阿黄趴在石桌底下打盹,耳朵时不时动一下,像是连打盹都不肯把这个世界完全关在门外。

王知还练完了拳,走到井台边打水洗了把脸。水确实凉,凉得能感觉到牙齿被激得微微发酸。

井水到了九月就是这个温度——井深三丈有余,冬夏水温变化不大,但打上来经过一夜的陶罐存放,秋天的凉意就渗进去了。

他把布巾搭在井沿上,抬头看了一眼天色。

霜降过后,秋天的后半程就该是朝着冬天走了。七千亩地的冬小麦还没播完。

到底还是受到了细户的影响,要不然早就播种完毕。

贞观九年的秋播,蓝田县这边种的是冬小麦和冬油菜。

冬小麦是关中农人的命根子——头年九月播种,出苗后在地里越冬,来年开春返青拔节,五月收割。

这是小麦的本性:它需要一个冬天的冷,才能在第二年长出饱满的穗子。

农书上叫“春化”,老庄稼人不懂这个字,但他们知道,小麦若是春天才下种,它就不抽穗。

这是千百年来跟土地打交道的人用一茬一茬的收成换来的经验。

冬油菜的道理差不多——九月中下旬播种,越冬后开春开花结籽,四五月间就能收了榨油。

平常农户田地会在七月刚收完一茬春小麦和糜子,地翻了晒了一个多月,土里的地力恢复了几分,正好接上秋播。

这两样庄稼都耐寒,能在关中平原的冬天里活下来,在雪下面把根往深处扎,等春天一到,憋足了一整个冬天的劲儿就全使出来了。

庄稼人的时间就是这般的紧,一件赶着一件,每一件都有它该在的时间,早一天不行,晚一天也不行。

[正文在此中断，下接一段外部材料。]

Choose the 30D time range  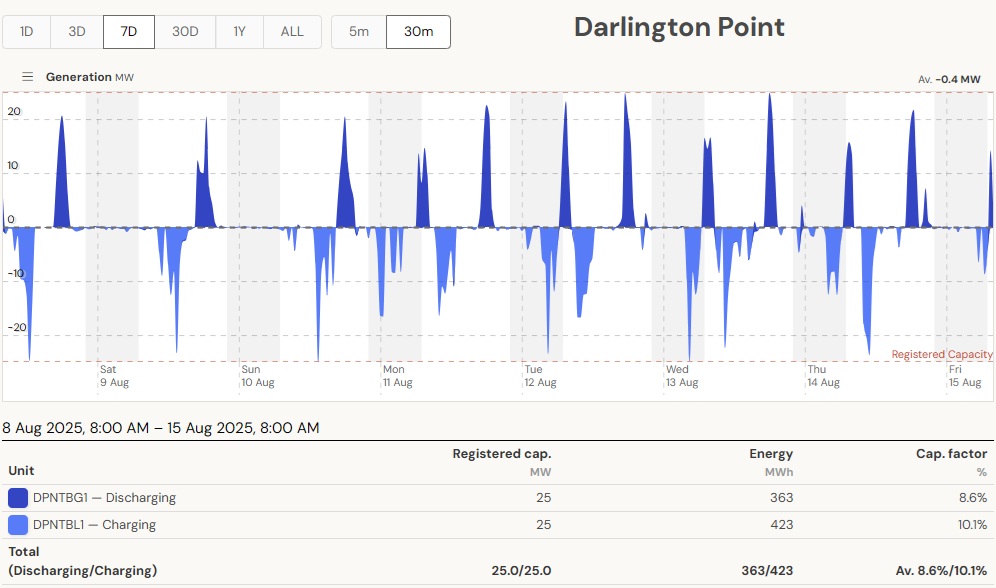185,32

九月头十天是冬小麦的最佳播期——太早,麦苗长得太旺,冬天容易冻坏;太晚,根扎得不深,来年返青没力气。

老张头说过一句话:庄稼人最怕的不是天旱,不是水涝,是错过了该做的事。

天旱可以浇水,水涝可以排水,但时间过去了就是过去了,补不回来。

你可以在农闲时多挖一条渠,多沤一池肥,但你不可能让节气倒回去重来一遍。

古人虽没钟表、手机之物记载时间的流逝,但对于时间的把控,远远不是现代之人可比的。

老张头已经在田里了。他蹲在北边那块刚翻过的地边上,伸手抓了一把土,在掌心里捏了捏,又松开,看着土从指缝里漏下去的速度。

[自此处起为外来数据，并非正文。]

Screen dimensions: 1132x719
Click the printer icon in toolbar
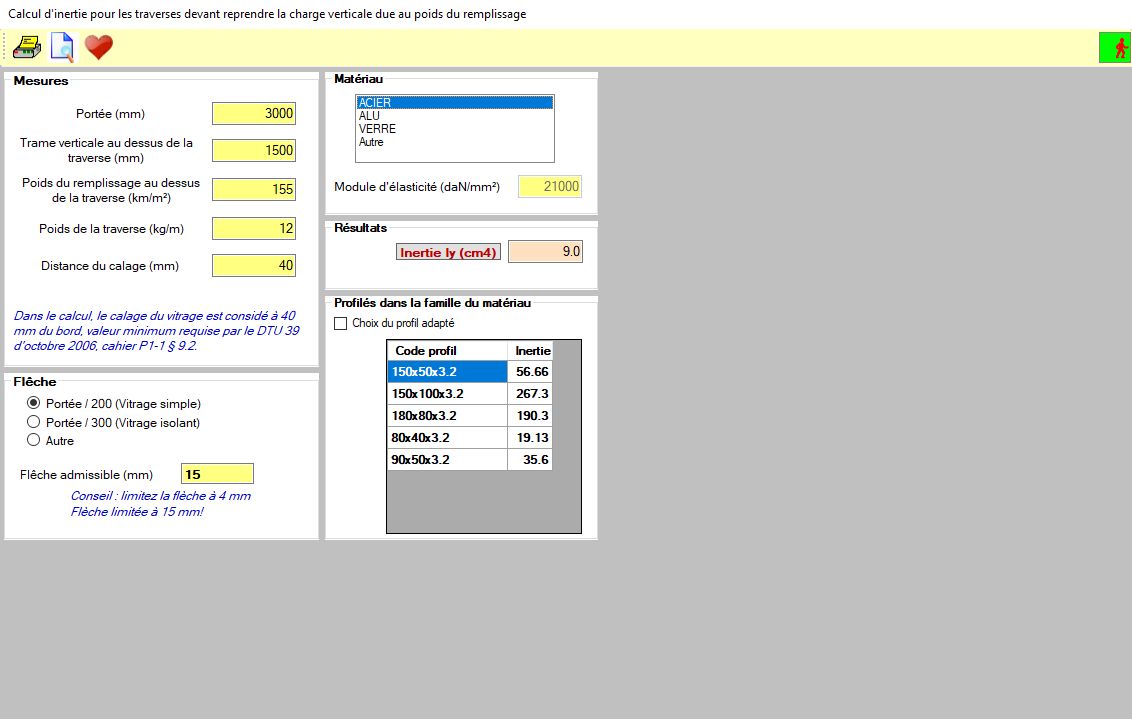[x=27, y=47]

关中平原的土,是黄土高原千万年冲积下来的淤积土,颗粒细,黏性适中,保水保肥。但这土也有毛病:种了几千年,板结得厉害。

土里如果没有足够的腐殖质,浇下去的水渗得慢,庄稼的根扎不下去。

老张头手里那把土漏得均匀,不粘手也不散得太快。这是好墒情,土里水分刚好,不干不湿。

王知还走到他身边,蹲下来。“怎么样?”

老张头没有马上回答,把土凑到鼻子跟前闻了闻,又用手指捻了捻土里的一小团东西。

那是蚯蚓粪,黑褐色的,松软得像细碎的茶叶末。捻在指腹间,轻轻一捏就散成粉末。

“侯爷,你这蚯蚓养的法子,真是绝了。这土比去年这时候松了一倍不止。”

他站起来,用脚尖在田垄上划了一道线,脚尖碾下去一寸多深,土层翻开,露出一条正在蠕动的蚯蚓。